Я рисовала ему картинки с петухами и муравья Ферду в красном шарфике в белый горошек, а он носил их в дипломате. После поминок на 40 день его коллега отдал мне этот дипломат – старенький и сильно потертый, он давно стоял в углу на работе, папа ходил с новым, а старый все не решался выбросить. Я открыла его, и меня накрыло тем же запахом, который с детства ассоциировался с папой – документами, пропитанными табачным дымом его сигарет, кожей, немножко полынью. Папа очень любил полынь, на даче первым делом сплетал себе из нее венок и надевал на голову или вешал на грудь. Куст полыни был священен, маме строго было запрещено его ликвидировать. И часто срывал горстью горькие цветы и носил их потом среди бумаг. Папа ушел, а запах остался – наверное, я по-настоящему осознала, что его больше нет, только когда открыла дипломат.
Помню, как он учил меня говорить время на часах – я упорно на вопрос «Сколько времени» кричала «Большая стрелка на 3 маленькая на 2». Папа сделал картонные часы и долго двигал стрелки, объясняя мне, как правильно.

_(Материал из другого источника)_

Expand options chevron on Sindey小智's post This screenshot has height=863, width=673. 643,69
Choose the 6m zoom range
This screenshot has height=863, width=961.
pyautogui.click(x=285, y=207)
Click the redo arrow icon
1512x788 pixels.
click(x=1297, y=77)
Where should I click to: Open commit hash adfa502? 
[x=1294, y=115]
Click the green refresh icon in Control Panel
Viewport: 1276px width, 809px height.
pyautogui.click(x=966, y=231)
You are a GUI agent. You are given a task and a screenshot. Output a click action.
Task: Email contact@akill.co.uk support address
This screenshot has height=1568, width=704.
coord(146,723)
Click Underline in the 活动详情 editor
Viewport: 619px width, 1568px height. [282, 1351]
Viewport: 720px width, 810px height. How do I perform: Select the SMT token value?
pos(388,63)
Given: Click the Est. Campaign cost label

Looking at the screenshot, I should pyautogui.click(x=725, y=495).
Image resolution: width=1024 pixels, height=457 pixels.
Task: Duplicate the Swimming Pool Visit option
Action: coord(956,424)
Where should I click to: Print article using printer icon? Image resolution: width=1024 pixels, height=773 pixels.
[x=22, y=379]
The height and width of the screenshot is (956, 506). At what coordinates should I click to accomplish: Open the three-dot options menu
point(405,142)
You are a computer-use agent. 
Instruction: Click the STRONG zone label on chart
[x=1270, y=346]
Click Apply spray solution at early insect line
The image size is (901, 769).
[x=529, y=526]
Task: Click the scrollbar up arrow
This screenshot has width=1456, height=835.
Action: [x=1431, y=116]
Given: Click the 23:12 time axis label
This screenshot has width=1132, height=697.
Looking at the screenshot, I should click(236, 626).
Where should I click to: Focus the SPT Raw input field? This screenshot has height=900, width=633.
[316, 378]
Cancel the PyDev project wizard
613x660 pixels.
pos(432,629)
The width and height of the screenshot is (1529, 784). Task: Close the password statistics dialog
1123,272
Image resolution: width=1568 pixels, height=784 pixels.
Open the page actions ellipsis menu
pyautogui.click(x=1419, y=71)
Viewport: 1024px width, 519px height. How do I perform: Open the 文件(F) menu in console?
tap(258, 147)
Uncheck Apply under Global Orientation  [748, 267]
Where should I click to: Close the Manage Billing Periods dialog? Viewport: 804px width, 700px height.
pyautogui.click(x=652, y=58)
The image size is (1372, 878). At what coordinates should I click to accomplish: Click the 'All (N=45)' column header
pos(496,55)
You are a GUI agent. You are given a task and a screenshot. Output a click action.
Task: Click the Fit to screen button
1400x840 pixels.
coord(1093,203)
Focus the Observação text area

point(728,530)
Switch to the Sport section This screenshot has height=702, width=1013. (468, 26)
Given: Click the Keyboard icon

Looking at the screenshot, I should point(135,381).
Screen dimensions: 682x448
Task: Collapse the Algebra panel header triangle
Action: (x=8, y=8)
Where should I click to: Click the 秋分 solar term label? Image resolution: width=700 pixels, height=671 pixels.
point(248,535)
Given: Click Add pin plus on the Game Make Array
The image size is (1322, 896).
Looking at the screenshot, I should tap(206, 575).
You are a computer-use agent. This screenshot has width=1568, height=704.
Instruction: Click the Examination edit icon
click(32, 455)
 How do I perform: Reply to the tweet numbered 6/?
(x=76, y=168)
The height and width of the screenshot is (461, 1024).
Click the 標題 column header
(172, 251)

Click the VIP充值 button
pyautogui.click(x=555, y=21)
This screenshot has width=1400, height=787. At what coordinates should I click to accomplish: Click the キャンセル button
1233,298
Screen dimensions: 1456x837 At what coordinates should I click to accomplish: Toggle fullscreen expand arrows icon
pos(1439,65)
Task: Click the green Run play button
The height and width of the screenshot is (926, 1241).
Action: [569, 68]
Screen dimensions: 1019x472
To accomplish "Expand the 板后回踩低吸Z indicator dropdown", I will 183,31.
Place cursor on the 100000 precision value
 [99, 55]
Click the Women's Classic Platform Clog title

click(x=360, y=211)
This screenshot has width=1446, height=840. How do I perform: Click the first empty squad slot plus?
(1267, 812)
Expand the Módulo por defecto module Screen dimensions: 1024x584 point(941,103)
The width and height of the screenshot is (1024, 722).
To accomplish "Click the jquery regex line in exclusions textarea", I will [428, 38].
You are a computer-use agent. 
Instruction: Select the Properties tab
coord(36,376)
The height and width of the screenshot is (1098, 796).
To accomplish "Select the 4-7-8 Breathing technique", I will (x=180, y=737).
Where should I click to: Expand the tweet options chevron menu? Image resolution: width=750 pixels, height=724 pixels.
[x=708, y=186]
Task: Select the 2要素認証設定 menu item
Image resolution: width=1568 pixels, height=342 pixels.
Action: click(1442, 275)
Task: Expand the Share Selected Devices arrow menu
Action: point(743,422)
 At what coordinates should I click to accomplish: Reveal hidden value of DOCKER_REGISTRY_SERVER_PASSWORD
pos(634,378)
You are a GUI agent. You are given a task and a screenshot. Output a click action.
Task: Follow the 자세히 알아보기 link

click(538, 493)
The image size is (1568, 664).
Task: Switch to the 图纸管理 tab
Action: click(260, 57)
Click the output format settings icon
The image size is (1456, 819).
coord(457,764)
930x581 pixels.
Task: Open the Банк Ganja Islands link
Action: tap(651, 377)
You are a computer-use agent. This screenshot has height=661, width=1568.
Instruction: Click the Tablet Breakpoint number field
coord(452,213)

Когда мама в мае рассказала, что он заболел, я не могла предположить, что времени ему осталось 3 месяца. Он даже ушел в своем веселом стиле – 3-го сентября, когда весь рунет обменивается мемчиками про Шуфутинского. Его папа, кстати, не любил. Зато на каждом семейном застолье включал на полную катушку Высоцкого. И в серванте у нас долго стояла его черно-белая фотография с Мариной Влади. А я слушала Иванушек и терпеть не могла эти хриплые надрывы про охоту на волков.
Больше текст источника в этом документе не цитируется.